- Directed by: Maura Mandt Josh Swade
- Produced by: Anthony Behn Rebecca Gitlitz
- Starring: Ben Simmons; Dave Simmons; Julie Simmons;
- Cinematography: Anthony Behn
- Edited by: Josh Glaser Chris Iversen David Lieberman Christopher McGlynn
- Music by: Khari Mateen
- Distributed by: Showtime
- Release date: November 4, 2016;
- Running time: 91 minutes
- Countries: United States Australia
- Language: English

= One & Done (film) =

One & Done is a documentary film about Australian basketball player Ben Simmons and his journey from high school to being selected as the number one pick in the 2016 NBA draft. In the film Simmons is critical of the NCAA and how it treats its athletes and how it looks down on so-called "one and done" athletes.
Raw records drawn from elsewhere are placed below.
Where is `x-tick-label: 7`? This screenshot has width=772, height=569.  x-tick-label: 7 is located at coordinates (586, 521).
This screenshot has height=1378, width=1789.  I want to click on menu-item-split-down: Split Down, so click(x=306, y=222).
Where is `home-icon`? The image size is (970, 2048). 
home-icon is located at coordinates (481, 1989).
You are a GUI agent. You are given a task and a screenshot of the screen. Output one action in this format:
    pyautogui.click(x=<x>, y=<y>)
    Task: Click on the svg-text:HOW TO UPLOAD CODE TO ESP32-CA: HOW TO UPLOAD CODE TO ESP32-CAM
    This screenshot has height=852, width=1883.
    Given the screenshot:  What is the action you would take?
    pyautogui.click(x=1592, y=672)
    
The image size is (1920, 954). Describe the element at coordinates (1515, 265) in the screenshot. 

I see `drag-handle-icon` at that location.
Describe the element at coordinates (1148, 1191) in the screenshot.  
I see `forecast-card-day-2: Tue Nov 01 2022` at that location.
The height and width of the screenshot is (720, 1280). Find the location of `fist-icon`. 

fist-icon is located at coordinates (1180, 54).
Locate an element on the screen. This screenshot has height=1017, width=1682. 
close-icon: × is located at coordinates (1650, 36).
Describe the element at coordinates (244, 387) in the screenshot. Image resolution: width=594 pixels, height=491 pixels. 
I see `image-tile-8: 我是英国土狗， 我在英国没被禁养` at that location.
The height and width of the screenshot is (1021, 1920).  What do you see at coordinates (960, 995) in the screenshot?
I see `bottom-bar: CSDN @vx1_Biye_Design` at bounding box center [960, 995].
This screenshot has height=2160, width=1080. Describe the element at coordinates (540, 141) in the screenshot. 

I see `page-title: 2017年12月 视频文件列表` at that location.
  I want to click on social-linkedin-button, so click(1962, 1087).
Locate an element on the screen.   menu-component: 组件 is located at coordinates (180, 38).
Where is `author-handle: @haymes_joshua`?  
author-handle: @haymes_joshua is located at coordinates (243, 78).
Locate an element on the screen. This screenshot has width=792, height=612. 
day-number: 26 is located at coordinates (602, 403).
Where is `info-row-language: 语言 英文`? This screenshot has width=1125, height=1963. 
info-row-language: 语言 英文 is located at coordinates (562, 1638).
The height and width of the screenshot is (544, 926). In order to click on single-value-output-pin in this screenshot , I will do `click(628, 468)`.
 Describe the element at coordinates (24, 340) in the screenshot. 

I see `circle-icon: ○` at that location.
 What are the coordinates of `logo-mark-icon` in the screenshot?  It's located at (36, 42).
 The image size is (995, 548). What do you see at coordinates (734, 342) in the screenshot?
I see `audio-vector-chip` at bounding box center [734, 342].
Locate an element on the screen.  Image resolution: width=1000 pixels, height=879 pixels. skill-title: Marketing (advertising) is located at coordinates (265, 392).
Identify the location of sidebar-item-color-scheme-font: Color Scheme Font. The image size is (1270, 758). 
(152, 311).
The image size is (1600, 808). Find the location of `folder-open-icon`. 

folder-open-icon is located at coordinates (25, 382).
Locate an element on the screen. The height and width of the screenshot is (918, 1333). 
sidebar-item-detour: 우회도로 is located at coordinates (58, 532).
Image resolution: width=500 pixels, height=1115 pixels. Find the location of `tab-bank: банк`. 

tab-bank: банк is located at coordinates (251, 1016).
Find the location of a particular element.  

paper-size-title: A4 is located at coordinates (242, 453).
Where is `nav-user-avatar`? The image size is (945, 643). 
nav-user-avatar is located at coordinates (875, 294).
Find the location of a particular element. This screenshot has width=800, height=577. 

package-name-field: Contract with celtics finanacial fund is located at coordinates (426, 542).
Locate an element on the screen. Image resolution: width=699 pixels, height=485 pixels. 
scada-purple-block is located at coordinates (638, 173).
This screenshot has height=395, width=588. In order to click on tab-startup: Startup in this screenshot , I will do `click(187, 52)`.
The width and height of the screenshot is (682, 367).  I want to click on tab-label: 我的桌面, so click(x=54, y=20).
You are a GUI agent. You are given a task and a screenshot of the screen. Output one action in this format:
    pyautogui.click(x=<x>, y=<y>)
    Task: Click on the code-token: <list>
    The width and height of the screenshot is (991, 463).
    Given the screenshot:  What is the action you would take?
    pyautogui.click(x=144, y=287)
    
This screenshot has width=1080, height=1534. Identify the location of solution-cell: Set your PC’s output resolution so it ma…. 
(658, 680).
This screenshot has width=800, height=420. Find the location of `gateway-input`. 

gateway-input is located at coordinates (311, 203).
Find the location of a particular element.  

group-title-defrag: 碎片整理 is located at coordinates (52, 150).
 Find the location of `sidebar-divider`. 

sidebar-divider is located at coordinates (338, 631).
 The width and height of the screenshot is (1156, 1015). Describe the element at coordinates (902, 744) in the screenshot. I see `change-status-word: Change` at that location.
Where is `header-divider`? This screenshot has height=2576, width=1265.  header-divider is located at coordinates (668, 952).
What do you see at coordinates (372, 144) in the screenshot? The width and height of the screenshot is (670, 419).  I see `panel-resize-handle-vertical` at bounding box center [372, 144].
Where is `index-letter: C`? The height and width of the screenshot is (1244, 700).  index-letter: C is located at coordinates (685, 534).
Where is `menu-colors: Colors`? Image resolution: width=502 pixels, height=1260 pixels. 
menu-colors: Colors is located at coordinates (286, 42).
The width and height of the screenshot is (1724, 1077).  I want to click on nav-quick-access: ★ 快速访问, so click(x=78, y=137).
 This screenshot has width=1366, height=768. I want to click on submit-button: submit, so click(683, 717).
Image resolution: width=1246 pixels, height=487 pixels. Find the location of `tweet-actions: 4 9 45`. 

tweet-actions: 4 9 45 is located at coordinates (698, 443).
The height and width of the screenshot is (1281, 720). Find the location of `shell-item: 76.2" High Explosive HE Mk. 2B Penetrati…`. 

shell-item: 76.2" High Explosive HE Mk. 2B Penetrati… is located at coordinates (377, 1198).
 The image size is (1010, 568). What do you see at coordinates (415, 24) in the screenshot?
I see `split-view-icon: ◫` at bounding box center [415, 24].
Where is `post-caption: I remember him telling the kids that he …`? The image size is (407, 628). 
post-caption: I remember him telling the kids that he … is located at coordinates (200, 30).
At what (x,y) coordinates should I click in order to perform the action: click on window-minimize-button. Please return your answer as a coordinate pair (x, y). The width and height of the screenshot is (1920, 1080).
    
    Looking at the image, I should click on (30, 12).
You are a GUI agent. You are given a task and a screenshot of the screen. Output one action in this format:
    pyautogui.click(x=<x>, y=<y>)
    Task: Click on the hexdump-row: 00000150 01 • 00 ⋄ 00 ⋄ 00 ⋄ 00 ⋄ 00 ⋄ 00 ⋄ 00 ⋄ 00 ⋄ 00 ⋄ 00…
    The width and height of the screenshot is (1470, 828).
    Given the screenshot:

The film premiered on Showtime on November 4, 2016.

==Summary==
The film chronicles the journey of number one NBA draft pick Ben Simmons, from a relatively anonymous Australian upbringing to high school and college in the United States, to the top of the top of the rookie class in the NBA. It captures Simmons and his inner circle as they realize a lifelong dream, while revealing a college life at Louisiana State University no one outside of Simmons' inner circle and the university had previously known about. Simmons discusses how he really didn't have any friends at LSU, aside from only a few of the basketball team, and being bombarded with requests for photos and signatures from his classmates at the university. Simmons was also extremely critical on the NCAA and paying athletes, which he strongly believes they should do. He says, "[LSU] can't expect me to act like everyone else if they don't treat me like everyone else." Simmons disagrees with the NCAA and the colleges with branding him and other student athletes and making money off of them while the athletes themselves do not receive any compensation. The film chronicles the team's struggles on the court, and culminates with the Philadelphia 76ers' selection of Simmons as the first overall pick in the 2016 NBA draft.

==Reception==
Forbes called Simmons half right and said the one and done rule is not the main problem.